Luis85 · Luis85 · May 7, 2026 · May 7, 2026
diff --git a/docs/specs/2026-05-06-strategy-ai-modding-review.md b/docs/specs/2026-05-06-strategy-ai-modding-review.md
@@ -0,0 +1,67 @@
+# 2026-05-06 Strategy AI Modding Review
+
+## Scope
+
+- Repository review focused on architecture, determinism, verification gates, and documentation coherence.
+- External research, with emphasis on Anbeeld's article and modern strategy-game AI practice.
+
+## External research highlights
+
+### Key takeaways from Anbeeld
+
+1. **Data accessibility is the hard cap**: better AI logic is impossible when the runtime cannot expose needed world signals.
+2. **Quantization + staged updates** are practical for large strategy simulations where full utility scoring every tick is too expensive.
+3. **Cross-subsystem coherence beats local optimization**: economy, military, and diplomacy need a shared strategic frame.
+4. **Determinism and main-thread budgets** are first-class constraints for lockstep simulation.
+
+Source: https://anbeeld.com/articles/designing-ai-for-strategy-games-through-modding
+
+### Corroborating patterns from other sources
+
+- **Behavior-tree maintenance debt is real**; teams need guardrails for tree size, naming, and composability (GDC AI Arborist).
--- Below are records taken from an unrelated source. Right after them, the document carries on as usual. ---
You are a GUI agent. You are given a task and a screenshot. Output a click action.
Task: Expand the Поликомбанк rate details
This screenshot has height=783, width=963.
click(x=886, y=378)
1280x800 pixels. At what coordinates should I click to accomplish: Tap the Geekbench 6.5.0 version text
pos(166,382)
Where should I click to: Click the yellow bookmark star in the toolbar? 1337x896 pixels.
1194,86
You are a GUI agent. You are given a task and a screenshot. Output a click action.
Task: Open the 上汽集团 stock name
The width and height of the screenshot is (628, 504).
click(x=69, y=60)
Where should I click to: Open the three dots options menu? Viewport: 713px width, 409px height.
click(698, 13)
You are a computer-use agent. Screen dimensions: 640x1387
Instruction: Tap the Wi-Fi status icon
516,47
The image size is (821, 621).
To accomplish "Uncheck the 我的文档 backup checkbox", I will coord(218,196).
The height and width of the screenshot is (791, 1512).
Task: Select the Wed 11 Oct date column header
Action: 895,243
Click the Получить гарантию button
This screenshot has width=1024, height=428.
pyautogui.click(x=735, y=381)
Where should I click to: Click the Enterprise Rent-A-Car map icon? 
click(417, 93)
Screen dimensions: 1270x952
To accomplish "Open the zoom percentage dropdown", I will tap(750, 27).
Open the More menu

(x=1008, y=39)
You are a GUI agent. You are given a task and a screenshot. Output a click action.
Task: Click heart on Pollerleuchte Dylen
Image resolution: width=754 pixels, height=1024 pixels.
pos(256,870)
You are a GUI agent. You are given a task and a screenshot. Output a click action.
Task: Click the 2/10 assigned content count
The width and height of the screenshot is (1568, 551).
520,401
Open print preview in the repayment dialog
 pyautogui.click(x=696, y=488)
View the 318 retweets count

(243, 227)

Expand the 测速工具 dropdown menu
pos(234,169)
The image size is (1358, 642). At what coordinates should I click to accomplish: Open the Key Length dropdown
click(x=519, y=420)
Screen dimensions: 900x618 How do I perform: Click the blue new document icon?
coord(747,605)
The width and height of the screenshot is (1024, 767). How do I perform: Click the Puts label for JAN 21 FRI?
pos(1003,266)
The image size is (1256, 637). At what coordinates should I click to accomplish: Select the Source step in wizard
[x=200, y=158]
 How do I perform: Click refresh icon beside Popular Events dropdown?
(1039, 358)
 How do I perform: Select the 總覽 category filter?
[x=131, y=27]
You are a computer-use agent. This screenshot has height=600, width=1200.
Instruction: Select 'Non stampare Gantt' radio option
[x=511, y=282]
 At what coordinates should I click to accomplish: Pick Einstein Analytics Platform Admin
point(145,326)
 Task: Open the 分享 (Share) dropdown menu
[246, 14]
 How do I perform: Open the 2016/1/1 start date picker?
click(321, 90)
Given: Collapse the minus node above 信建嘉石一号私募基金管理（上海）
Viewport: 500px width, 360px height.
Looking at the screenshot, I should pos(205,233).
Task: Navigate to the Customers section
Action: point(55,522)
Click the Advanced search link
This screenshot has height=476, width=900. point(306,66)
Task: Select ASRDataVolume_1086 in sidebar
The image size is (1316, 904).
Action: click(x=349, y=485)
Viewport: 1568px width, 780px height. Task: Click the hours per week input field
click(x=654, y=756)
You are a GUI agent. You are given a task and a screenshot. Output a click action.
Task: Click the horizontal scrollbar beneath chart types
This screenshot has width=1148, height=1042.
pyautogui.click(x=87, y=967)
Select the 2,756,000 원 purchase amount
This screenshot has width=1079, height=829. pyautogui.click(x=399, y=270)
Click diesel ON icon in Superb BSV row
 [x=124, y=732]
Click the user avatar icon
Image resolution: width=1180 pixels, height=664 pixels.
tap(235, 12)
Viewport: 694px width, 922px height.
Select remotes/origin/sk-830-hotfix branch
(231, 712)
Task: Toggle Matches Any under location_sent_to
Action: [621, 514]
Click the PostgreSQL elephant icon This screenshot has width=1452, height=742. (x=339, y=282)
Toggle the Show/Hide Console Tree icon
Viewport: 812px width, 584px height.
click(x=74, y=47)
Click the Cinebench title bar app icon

+- **Deterministic lockstep requires strict reproducibility** and often fixed-step thinking for simulation-critical loops.
+- **Utility-style scoring remains common**, but only where data access and scoring surfaces are tractable.
+
+## Findings (repo)
+
+### 1) Quickstart still implies npm install flow before publish
+
+`README.md` says the package is pre-v1 and not on npm, but the quickstart immediately presents `npm install agentonomous`, which can mislead first-time users evaluating the repo before publication.
+
+**Risk:** onboarding friction and false-negative first impression (“install is broken”).
+
+**Action:** replace the install snippet with a local-link flow until first publish, then move npm install to a “post-publish” section.
+
+### 2) No explicit performance regression gate in verify pipeline
+
+The project strongly enforces determinism and correctness, but `verify` does not include any budgeted performance check for the core tick loop.
+
+**Risk:** slowdowns can land while tests remain green, especially as cognition and adapters evolve.
+
+**Action:** add a deterministic micro-benchmark CI check (fixed seed + fixed scenario + max wall-time threshold, with variance tolerance) and fail on meaningful regressions.
+
+### 3) Node version policy is documented, but not strictly pinned in CI-facing workflow docs
+
+`CLAUDE.md` states Node 22 as operational baseline, but docs do not prominently assert that all performance and determinism baselines are only valid on Node 22.x.
+
+**Risk:** contributors compare local results across Node majors and misinterpret noise as regressions.
+
+**Action:** add explicit “baseline runtime matrix” language in contributing docs and include Node version in benchmark/replay output metadata.
+
+## Recommended architecture patterns to adopt next
+
+1. **Shared strategic intent surface**
+   - Add a lightweight “strategic blackboard” object persisted in snapshot/trace so economy/needs/mood/cognition layers consume one coherent strategic state.
+2. **Budget-aware decision cadence**
+   - Introduce explicit cadences per subsystem (per tick, every N ticks, on-threshold-crossing), with trace fields that explain skipped evaluations.
+3. **Failure-mode-driven test matrix**
+   - Keep deterministic replay tests, plus targeted scenarios for known strategy failures: stagnation, starvation loops, overreaction, and stalled recovery.
+4. **Observability for AI quality, not just correctness**
+   - Add quality KPIs (e.g., unmet-needs area under curve, recovery time, action diversity, stall percentage) as deterministic post-run metrics.
+
+## Suggested near-term implementation plan
+
+1. Fix README pre-publish quickstart section.
+2. Add a new `npm run perf:tick-baseline` script and CI job with tolerant thresholds.
+3. Extend determinism replay output with runtime metadata (Node version, OS, adapter mode).
+4. Add one “cross-subsystem coherence” integration test where a single strategic pivot propagates into multiple subsystems.